Il faudrait prendre une à une les lois, les institutions de chaque peuple, pour montrer à quel point elles sont l’expression des besoins de leur race, et ne sauraient pour cette raison être violemment transformées. On peut disserter philosophiquement, par exemple, sur les avantages et les inconvénients de la centralisation ; mais quand nous voyons un peuple, composé de races diverses, consacrer mille ans d’efforts pour arriver progressivement à cette centralisation ; quand nous constatons qu’une grande révolution ayant pour but de briser toutes les institutions du passé, fut forcée non seulement de respecter cette centralisation, mais de l’exagérer encore, nous pouvons conclure qu’elle est fille de nécessités impérieuses, une condition même d’existence, et plaindre la faible portée mentale des hommes politiques qui parlent de la détruire. Si par hasard leur opinion triomphait, cette réussite serait le signal d’une profonde anarchie qui ramènerait d’ailleurs à une nouvelle centralisation plus lourde que l’ancienne.

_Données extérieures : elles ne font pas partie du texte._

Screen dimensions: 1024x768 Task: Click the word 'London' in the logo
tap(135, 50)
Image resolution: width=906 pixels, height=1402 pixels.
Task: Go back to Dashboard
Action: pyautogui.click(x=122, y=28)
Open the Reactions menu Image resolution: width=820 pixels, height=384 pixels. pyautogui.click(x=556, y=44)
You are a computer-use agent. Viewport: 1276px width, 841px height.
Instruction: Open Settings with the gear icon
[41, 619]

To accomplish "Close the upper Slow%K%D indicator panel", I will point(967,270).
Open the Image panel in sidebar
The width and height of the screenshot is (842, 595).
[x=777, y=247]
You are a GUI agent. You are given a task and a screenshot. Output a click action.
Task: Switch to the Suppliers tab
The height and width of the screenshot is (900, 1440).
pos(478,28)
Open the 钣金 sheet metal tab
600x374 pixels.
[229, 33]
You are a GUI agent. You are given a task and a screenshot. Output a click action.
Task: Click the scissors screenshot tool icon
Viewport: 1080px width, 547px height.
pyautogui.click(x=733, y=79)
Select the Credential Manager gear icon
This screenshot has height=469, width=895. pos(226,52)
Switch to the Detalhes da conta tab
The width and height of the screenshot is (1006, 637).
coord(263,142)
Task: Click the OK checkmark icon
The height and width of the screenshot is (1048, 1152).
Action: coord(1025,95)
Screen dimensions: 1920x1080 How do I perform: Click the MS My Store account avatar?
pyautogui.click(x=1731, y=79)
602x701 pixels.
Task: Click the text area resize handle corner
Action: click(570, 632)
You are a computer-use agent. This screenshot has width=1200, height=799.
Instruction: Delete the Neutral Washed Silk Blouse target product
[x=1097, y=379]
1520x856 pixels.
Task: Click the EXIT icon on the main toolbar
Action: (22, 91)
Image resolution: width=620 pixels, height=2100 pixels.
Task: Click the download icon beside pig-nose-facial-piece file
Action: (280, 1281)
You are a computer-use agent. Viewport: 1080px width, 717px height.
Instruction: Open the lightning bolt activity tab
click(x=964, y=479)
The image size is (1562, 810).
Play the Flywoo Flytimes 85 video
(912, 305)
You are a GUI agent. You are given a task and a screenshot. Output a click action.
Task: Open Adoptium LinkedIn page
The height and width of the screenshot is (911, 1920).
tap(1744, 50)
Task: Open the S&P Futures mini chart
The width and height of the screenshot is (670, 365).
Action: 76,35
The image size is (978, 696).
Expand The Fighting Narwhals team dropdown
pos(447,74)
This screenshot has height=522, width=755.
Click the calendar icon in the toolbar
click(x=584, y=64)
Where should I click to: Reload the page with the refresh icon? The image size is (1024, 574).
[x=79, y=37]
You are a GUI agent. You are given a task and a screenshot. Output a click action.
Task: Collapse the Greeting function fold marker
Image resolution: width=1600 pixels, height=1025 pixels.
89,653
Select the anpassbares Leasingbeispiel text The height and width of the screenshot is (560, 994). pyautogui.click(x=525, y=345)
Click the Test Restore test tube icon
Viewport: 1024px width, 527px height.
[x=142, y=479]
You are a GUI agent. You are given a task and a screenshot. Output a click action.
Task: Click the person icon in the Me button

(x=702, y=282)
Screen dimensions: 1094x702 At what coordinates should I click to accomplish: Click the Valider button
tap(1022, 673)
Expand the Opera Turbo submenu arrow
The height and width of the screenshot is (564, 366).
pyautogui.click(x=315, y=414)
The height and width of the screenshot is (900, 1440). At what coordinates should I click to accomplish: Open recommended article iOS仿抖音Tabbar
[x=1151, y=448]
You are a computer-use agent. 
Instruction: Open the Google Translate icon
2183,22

Concluons de ce qui précède que ce n’est pas dans les institutions qu’il faut chercher le moyen d’agir profondément sur l’âme des foules. Certains pays, comme les Etats-Unis, prospèrent merveilleusement avec des institutions démocratiques, et d’autres, tels que les républiques hispano-américaines, végètent dans la plus lamentable anarchie malgré des institutions semblables. Ces institutions sont aussi étrangères à la grandeur des uns qu’à la décadence des autres. Les peuples restent gouvernés par leur caractère, et toutes les institutions qui ne sont pas intimement moulées sur ce caractère ne représentent qu’un vêtement d’emprunt, un déguisement transitoire. Certes, des guerres sanglantes, des révolutions violentes ont été faites, et se feront encore, pour imposer des institutions auxquelles est attribué le pouvoir surnaturel de créer le bonheur. On pourrait donc dire en un sens que les institutions agissent sur l’âme des foules puis qu’elles engendrent de pareils soulèvements. Mais nous savons que, en réalité, triomphantes ou vaincues, elles ne possèdent par elles-mêmes aucune vertu. En poursuivant leur conquête on ne poursuit donc que des illusions.